Cassettes and cigarteet smoke

Competition Twenty-Eight Winning Flash Fiction: Cassettes and Cigarette Smoke by

Cairo, 1984.

 

Ashraf leaned against the dusty wall of a record shop on Talaat Harb Street, Walkman headphones around his neck, the low hum of Fairuz barely audible. His backpack bulged with bootleg cassettes—Umm Kulthum, Boney M, and, tucked behind the rest, Pink Floyd’s The Wall.

 

A man in a frayed suit stopped at his corner. “You have Western?”

 

Ashraf gestured for the man to wait whilst rifling through the plastic cases and handing him a couple.

 

The man held them, fan like, in his large hands, squinting. “Do you even know what this means?” His tilted his chin upward.

 

Ashraf shrugged. “It’s about walls. Inside. Outside. Not fitting in.”

 

He returned the next week. And the next. Brought books wrapped in newspaper—The Outsider, Children of the Alley, Giovanni’s Room. “Read,” he’d say. “And don’t just swallow. Chew.”

 

They read on a rooftop above the Walaa koshary shop, surrounded by laundry lines, the adhan oozing from distant speakers. A haze of smoke between them – cigarettes and something older.  The man spoke of silences heavier than speeches, of things better hidden in margins than spoken aloud.

 

Then one Thursday, he didn’t show. Friday passed. Then a week.

 

Ashraf asked no one. You don’t ask in Cairo when someone disappears.

 

Instead, he began recording. Not songs, but life sounds. Street noise, calls to prayer, laughter, clattering crockery, the passing chant of protesters.  Over it, his own voice reading lines from the man’s books. Memory on tape.

 

He slid the first cassette across a café table to a stranger with the same worn look. Said nothing. Just nodded.

 

Later that night, on the rooftop, Ashraf pressed play.

 

Static. Then:

 

“Freedom is not a gift. It’s a quiet refusal. Listen carefully.”

 

He did.

 

And so did others.

 

 


 

 

Amy Photiou is a Hospital Tobacco Cessation Practitioner with a strong interest in health psychology.  Amy is based in Norwich and enjoys writing short fiction. 

 

www.linkedin.com/in/amy-photiou

 

Image – FFF

 

Enjoyed reading this flash fiction? Like the artwork? Why not buy the author or the artist a coffee or a beer? Donate here

 

 

*

Posted in
Tags:

5 thoughts on “Competition Twenty-Eight Winning Flash Fiction: Cassettes and Cigarette Smoke”

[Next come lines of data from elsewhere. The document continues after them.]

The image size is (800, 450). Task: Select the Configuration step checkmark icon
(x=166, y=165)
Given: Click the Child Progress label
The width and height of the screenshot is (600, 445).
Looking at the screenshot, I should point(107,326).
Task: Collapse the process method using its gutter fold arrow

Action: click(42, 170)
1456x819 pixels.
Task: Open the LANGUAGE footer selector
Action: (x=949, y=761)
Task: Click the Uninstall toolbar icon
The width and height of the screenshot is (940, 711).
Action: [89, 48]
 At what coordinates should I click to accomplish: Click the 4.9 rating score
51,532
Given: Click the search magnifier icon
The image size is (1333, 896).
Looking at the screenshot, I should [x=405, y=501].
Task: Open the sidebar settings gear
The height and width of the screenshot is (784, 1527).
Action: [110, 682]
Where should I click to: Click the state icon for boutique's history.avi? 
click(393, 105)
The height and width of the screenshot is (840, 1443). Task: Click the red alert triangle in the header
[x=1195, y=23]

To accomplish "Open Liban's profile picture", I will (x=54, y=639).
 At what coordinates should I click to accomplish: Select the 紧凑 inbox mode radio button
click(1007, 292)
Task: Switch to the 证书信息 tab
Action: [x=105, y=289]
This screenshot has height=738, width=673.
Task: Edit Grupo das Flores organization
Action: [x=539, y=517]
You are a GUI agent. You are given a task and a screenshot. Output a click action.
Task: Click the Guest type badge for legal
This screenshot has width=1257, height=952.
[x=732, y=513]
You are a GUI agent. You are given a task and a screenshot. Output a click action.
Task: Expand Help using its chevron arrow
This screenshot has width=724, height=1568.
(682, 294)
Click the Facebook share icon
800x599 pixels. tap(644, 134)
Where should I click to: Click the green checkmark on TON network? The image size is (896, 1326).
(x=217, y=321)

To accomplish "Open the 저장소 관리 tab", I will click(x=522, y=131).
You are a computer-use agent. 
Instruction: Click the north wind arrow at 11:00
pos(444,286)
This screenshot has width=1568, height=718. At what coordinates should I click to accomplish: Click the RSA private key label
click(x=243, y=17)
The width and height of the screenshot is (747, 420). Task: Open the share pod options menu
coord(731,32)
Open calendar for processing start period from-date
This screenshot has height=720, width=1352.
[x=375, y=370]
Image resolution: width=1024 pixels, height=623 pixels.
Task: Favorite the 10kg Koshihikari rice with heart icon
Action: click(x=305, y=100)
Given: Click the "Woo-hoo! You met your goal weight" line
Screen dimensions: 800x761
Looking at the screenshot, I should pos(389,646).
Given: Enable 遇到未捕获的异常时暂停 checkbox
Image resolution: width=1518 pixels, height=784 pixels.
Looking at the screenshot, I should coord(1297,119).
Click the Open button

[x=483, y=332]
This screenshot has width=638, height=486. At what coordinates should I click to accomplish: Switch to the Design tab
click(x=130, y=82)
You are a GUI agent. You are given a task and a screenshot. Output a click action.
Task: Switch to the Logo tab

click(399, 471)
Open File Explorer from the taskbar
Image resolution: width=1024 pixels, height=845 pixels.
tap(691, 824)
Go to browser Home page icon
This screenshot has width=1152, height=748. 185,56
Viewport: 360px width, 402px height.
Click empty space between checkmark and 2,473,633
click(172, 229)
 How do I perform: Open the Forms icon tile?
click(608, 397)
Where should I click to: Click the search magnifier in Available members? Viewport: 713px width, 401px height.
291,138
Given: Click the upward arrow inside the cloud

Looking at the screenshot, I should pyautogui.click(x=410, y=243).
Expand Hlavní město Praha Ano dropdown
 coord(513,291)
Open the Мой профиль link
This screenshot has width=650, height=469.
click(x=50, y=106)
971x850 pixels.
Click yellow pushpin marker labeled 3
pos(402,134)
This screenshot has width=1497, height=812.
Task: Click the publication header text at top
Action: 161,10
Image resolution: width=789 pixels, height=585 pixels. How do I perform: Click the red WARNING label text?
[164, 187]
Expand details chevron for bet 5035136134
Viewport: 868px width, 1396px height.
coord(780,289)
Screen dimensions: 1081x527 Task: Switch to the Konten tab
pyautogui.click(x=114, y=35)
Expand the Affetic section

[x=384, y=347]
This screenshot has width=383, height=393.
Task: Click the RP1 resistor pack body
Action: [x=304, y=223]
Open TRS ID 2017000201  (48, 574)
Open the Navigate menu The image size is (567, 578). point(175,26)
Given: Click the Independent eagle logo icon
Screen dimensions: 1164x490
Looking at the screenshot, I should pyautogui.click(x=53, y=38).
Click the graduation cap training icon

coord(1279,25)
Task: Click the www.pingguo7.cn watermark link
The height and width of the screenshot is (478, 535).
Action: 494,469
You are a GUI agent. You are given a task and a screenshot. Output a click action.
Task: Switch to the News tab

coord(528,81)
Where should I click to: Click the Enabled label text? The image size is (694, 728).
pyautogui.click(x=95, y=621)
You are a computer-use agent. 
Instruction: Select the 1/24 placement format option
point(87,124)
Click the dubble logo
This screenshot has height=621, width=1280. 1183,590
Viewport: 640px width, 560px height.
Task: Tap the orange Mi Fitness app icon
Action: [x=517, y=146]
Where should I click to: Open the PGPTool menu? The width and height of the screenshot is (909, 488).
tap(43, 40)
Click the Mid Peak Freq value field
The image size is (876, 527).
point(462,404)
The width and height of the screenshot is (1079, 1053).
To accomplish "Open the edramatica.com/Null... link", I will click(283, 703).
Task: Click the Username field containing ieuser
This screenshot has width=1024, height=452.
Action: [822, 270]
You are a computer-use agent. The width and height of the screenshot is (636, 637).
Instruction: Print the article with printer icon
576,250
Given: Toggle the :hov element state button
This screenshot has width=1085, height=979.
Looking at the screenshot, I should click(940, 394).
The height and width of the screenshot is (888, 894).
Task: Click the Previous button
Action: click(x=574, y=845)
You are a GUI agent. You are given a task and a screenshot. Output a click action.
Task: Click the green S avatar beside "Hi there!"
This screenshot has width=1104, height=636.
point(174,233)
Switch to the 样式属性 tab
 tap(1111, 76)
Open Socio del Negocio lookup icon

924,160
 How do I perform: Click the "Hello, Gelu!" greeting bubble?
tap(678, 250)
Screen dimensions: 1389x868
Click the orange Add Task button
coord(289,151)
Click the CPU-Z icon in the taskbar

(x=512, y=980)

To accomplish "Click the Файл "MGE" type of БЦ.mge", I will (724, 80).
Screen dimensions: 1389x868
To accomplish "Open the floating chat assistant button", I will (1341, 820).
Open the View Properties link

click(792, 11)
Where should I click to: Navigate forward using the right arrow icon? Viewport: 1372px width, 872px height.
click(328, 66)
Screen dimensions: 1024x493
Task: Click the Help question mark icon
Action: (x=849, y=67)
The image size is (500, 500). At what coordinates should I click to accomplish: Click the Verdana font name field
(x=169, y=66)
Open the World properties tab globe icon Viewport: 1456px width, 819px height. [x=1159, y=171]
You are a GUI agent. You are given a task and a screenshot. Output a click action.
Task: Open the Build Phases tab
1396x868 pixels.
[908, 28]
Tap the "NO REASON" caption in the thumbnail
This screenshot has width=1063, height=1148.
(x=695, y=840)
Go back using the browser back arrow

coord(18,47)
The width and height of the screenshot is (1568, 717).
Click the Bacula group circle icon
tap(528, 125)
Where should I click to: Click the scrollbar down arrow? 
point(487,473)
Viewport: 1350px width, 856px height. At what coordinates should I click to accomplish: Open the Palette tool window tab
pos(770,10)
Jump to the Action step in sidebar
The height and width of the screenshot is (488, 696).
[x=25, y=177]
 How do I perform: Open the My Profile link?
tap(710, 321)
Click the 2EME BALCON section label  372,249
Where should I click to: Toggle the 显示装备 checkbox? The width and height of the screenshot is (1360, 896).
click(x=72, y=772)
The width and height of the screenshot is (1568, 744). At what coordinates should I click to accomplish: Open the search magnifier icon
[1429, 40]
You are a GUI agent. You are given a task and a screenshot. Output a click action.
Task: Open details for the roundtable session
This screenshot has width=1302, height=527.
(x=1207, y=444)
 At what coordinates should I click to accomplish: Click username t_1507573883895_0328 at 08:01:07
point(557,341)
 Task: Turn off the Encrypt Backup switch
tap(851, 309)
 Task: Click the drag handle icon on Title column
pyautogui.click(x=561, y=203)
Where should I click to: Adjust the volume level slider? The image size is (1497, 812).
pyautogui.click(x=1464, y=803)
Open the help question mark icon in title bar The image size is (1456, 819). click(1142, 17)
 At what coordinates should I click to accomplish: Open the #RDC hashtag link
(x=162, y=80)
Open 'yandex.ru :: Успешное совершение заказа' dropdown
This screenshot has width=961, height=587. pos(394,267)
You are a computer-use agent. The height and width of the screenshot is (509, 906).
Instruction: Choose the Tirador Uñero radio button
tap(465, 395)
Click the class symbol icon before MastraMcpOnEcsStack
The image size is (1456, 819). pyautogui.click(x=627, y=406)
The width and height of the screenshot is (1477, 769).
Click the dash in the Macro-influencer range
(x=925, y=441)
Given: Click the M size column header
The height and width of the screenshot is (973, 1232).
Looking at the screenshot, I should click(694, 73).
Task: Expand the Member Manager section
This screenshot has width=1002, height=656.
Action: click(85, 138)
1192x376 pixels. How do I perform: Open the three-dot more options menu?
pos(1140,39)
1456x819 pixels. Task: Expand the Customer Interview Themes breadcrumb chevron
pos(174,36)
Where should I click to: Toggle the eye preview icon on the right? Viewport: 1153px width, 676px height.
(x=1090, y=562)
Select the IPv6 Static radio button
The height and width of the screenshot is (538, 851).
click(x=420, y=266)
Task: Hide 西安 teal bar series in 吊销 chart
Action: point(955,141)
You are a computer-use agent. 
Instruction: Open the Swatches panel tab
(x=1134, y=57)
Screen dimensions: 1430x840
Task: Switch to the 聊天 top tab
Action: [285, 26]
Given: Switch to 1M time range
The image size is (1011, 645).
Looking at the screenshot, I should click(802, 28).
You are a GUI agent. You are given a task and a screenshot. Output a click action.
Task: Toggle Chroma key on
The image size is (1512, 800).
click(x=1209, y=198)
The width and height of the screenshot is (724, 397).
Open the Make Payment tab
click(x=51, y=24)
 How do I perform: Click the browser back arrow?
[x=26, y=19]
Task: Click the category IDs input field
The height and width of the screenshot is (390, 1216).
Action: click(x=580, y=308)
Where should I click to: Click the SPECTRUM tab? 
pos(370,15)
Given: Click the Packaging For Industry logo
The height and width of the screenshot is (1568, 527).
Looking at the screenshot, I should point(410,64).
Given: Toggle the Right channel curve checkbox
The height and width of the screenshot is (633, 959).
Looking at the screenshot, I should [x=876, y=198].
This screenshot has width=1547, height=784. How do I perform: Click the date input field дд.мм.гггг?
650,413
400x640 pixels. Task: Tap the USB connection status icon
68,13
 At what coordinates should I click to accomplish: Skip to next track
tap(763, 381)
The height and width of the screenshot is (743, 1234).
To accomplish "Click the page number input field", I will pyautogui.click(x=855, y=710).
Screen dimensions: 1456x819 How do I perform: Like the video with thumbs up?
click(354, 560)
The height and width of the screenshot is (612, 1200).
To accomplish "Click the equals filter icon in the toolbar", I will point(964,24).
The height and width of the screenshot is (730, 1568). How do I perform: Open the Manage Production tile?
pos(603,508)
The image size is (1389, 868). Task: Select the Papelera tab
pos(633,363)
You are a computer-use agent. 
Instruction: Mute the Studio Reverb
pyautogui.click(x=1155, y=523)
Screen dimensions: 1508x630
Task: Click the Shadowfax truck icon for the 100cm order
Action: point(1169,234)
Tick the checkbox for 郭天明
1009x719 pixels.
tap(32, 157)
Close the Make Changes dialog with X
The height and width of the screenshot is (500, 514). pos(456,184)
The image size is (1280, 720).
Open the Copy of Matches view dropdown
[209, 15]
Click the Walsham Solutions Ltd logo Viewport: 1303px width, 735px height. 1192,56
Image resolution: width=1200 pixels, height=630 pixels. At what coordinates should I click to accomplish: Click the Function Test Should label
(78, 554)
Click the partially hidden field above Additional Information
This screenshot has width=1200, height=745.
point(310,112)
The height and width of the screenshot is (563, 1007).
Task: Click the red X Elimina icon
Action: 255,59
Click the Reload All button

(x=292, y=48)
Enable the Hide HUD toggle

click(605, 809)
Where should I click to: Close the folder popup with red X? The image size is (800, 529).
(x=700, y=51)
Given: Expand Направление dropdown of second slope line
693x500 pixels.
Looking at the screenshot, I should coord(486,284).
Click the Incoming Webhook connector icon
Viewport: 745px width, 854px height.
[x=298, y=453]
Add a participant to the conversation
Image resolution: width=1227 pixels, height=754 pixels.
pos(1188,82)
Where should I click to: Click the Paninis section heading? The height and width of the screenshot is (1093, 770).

  1. This is filled with wonderful visual and oral imagery. It left me with a warm appreciation of books and music and the freedom they bring, as well as the quiet power they hold.

  2. Amy thanks. I enjoyed the way you quickly created a sense of mystery, tension and suspense, along with the idea that the truth is hiding in plain site.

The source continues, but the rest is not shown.